SaaSBoomi Panel: Bootstrap to PMF, Then Raise to Scale
A recent panel from SaaSBoomi advised Indian founders that bootstrapping builds crucial product discipline and customer empathy. The panelists suggested this path is ideal for reaching product-market fit. They argued that venture capital is most effective for acceleration once a startup has already established strong initial traction and a repeatable growth engine.

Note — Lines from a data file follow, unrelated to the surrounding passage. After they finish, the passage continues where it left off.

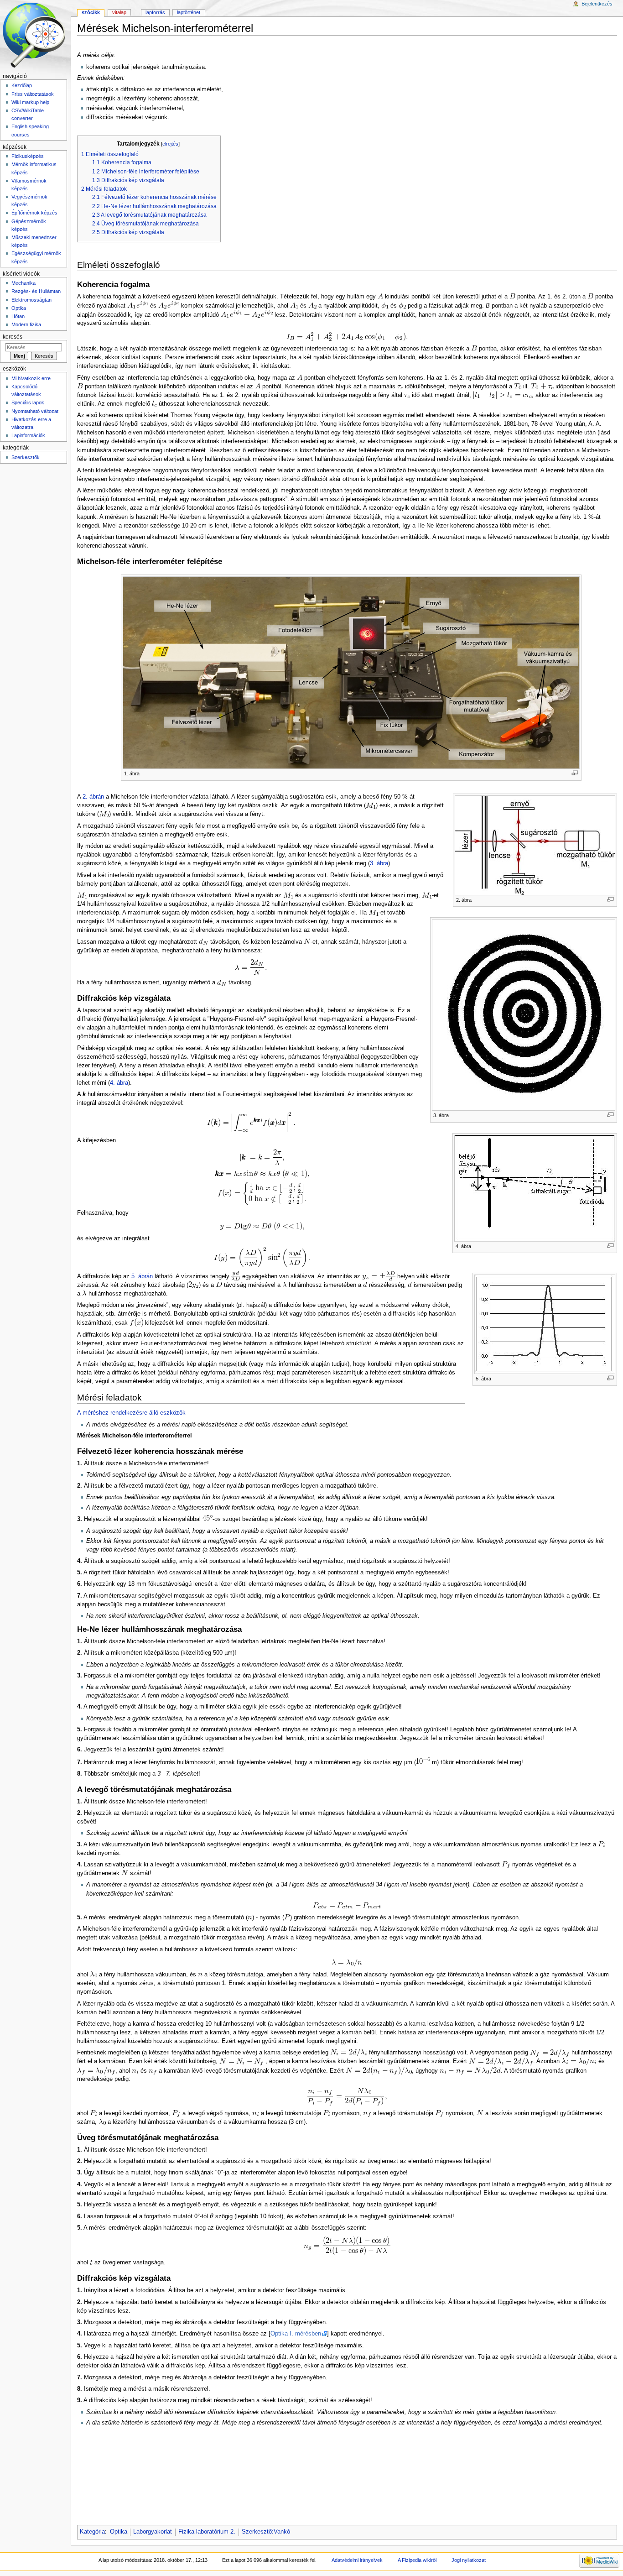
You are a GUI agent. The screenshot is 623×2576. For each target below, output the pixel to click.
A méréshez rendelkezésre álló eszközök (131, 1413)
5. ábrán (142, 1276)
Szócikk (91, 12)
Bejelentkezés (597, 3)
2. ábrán (93, 797)
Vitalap (119, 12)
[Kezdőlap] (35, 35)
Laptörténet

- The panel's advice is exemplified by SaaSBoomi co-founder Manav Garg, who started Eka Software Solutions in 2004 with his personal savings for the first year. Garg has stated that even after raising a $1 million seed round, the company funded its early growth primarily through customer revenue. - Girish Mathrubootham, the founder of Freshworks, started the company in 2010 and used a $40,000 prize from a startup challenge as "the oxygen supply for a bootstrapped company" to acquire its first 70 customers from four continents. This early global and inbound focus became a key differentiator. - Krish Subramanian and his co-founders bootstrapped their subscription billing platform, Chargebee, for the first 18 to 24 months. Subramanian believes this period was critical for instilling a resourceful mindset and learning to use capital judiciously. - The broader Indian funding environment has shifted, with venture capitalists now placing a greater emphasis on sustainable growth and profitability over the "growth at all costs" mindset that characterized 2021. While early-stage funding has picked up, late-stage deals have declined. - The "bootstrap first" philosophy is a core tenet of the Indian SaaS community, with pioneers like Zoho Corp. scaling to over 80 million users and billions in revenue without ever taking external venture capital. - For founders building developer tools, a common path is starting with an open-source project that solves a personal pain point, as was the case with Requestly, a platform for testing and debugging web apps. - While VC funding can accelerate growth, data shows the top quartile of bootstrapped SaaS companies reach $1 million in Annual Recurring Revenue (ARR) only four months slower than their VC-backed peers. - The journey of CloudCherry, a customer experience management platform, illustrates the staged funding approach. The company raised a small seed round, followed by a $6 million Series A in 2016 and a $9 million round in 2018 to fuel global expansion after establishing product-market fit.